§ **WHAT TO WORK ON**: Switch "Kalender" to "Agenda" in the material below, and write out again everything from the line containing "[button] (170, 1726)" down to the line containing "Middle East, North", with nothing else changed.

§ **EXTRACTED RECORDS**:

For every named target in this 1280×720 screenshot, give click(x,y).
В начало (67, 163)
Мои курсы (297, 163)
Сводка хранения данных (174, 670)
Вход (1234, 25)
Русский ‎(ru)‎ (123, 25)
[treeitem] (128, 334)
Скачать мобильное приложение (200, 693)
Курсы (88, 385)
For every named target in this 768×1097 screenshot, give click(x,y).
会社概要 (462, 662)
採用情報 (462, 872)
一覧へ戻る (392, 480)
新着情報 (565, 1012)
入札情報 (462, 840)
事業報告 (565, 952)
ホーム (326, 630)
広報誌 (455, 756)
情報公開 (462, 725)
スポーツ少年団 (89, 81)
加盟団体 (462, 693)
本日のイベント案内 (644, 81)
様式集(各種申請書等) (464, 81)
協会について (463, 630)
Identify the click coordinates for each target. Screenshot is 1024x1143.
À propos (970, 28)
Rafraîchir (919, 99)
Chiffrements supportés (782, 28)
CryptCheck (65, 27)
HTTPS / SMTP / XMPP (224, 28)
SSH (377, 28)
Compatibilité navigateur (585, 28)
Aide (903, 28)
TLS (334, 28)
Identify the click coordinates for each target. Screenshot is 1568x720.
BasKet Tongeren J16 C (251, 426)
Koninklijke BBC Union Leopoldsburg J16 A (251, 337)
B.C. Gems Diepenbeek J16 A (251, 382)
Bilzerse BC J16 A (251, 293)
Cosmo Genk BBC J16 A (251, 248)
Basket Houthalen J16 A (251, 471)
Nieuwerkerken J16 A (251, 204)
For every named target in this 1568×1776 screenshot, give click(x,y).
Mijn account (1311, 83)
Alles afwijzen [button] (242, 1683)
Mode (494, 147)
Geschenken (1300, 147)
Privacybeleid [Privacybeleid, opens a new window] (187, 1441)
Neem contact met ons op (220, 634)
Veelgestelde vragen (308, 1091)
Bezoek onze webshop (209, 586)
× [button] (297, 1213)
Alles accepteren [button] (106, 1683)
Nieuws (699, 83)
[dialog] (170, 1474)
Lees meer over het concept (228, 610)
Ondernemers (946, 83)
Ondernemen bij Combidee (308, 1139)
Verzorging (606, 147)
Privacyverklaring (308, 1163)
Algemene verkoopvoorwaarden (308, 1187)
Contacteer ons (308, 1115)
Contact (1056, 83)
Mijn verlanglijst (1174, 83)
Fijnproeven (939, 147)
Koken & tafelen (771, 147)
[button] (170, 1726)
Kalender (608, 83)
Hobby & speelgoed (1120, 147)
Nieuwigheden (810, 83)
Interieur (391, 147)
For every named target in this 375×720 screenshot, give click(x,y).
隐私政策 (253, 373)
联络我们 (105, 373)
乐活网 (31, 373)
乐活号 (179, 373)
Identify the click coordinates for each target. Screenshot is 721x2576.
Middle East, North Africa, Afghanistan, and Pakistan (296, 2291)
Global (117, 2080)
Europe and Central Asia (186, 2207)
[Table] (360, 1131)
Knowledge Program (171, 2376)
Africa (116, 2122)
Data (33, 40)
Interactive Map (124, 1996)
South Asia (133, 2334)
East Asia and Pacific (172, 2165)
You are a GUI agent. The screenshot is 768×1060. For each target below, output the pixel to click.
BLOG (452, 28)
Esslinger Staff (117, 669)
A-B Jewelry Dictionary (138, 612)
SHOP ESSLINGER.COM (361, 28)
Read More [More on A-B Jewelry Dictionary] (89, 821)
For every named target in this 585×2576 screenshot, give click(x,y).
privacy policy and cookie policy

§ **SOLUTION TO THIS TASK**:
[button] (170, 1726)
Agenda (608, 83)
Hobby & speelgoed (1120, 147)
Nieuwigheden (810, 83)
Interieur (391, 147)
For every named target in this 375×720 screenshot, give click(x,y).
隐私政策 (253, 373)
联络我们 (105, 373)
乐活网 (31, 373)
乐活号 (179, 373)
Identify the click coordinates for each target. Screenshot is 721x2576.
Middle East, North Africa, Afghanistan, and Pakistan (296, 2291)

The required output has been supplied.